## About this task
Leave out the pictures and repeat exactly the lines from the one containing "Where should I" through the end of the records.
*** Data extracts ***
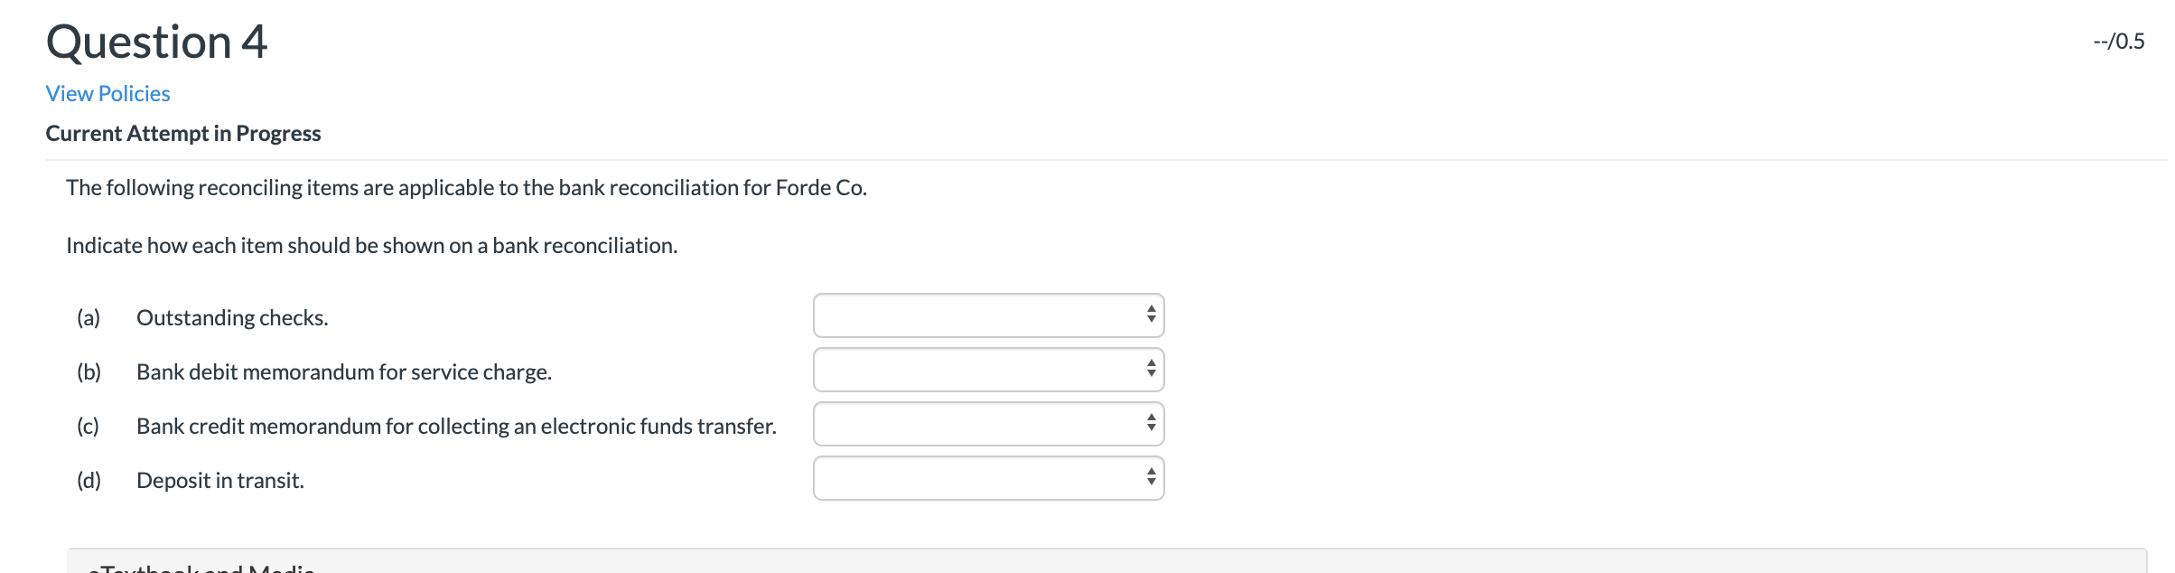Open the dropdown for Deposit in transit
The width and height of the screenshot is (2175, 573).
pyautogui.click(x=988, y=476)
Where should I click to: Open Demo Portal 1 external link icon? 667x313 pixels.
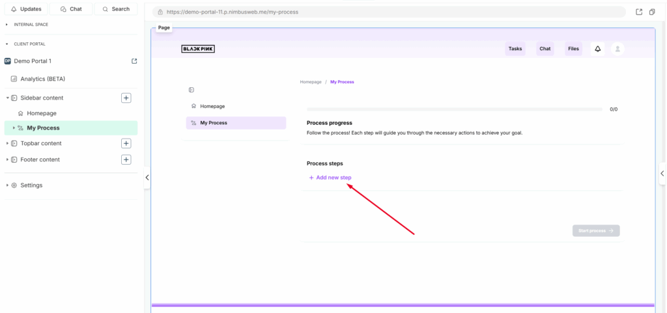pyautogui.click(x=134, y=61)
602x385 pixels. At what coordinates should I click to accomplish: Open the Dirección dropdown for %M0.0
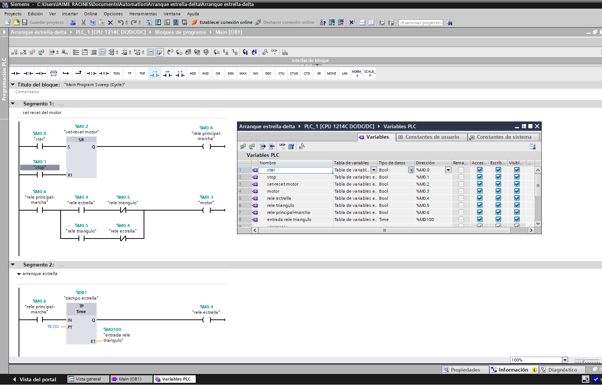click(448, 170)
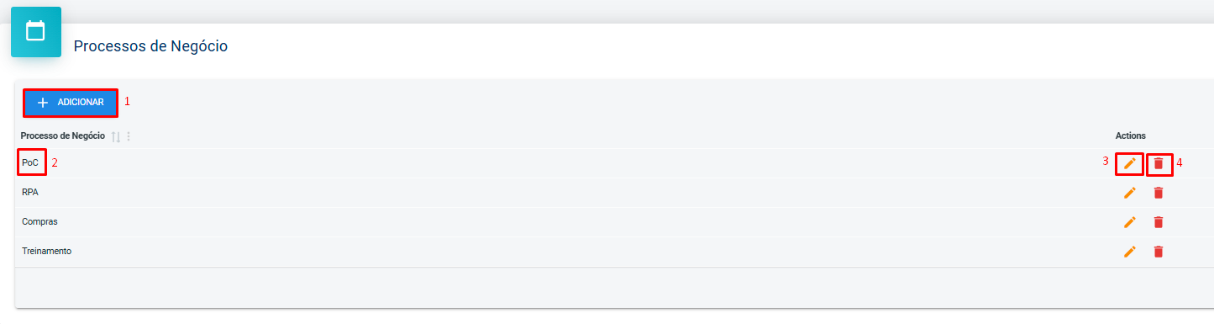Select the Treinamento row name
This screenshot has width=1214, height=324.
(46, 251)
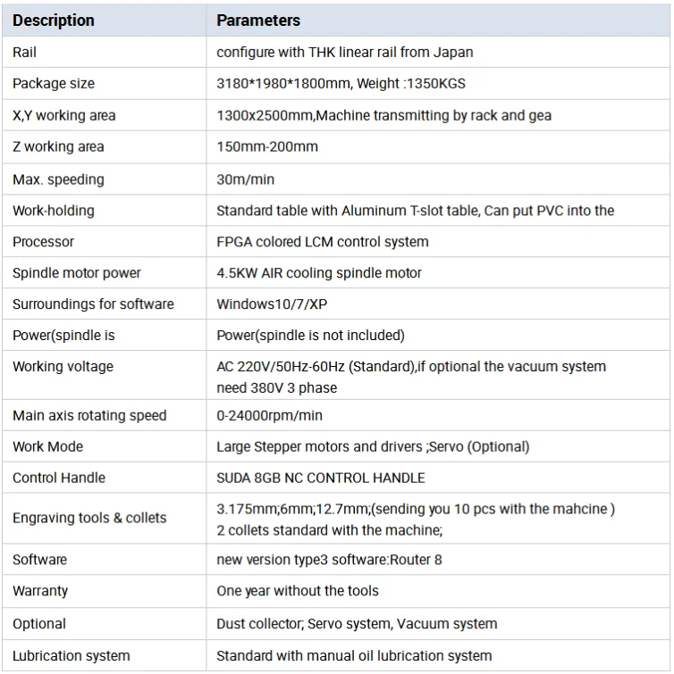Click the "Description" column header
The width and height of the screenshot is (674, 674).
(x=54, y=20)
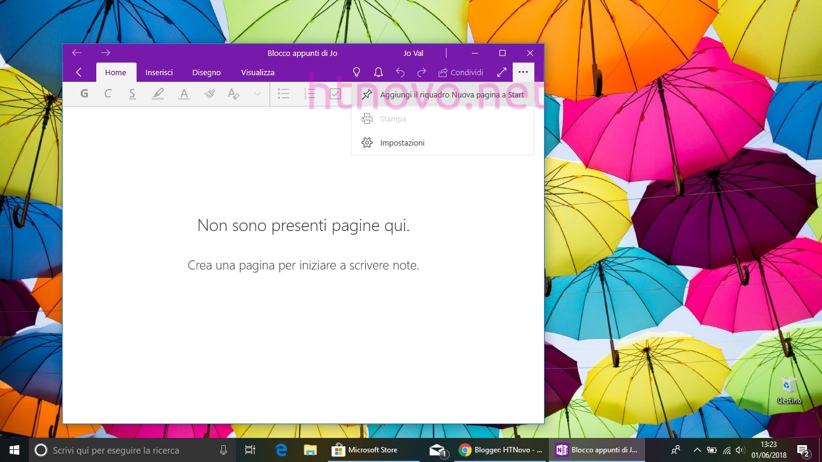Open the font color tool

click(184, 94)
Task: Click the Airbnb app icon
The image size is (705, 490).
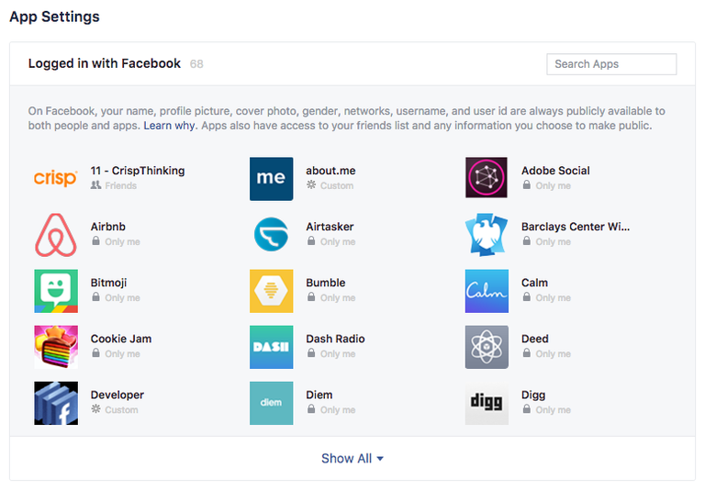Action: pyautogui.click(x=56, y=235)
*** End of Data extracts ***
## Response area
Where should I click to: Open Demo Portal 1 external link icon? 667x313 pixels.
pyautogui.click(x=134, y=61)
602x385 pixels. At what coordinates should I click to accomplish: Open the Dirección dropdown for %M0.0
click(448, 170)
Select the Treinamento row name
This screenshot has width=1214, height=324.
(46, 251)
Click the "Description" column header
The width and height of the screenshot is (674, 674).
(x=54, y=20)
Open the font color tool

click(184, 94)
Task: Click the Airbnb app icon
The image size is (705, 490).
Action: pyautogui.click(x=56, y=235)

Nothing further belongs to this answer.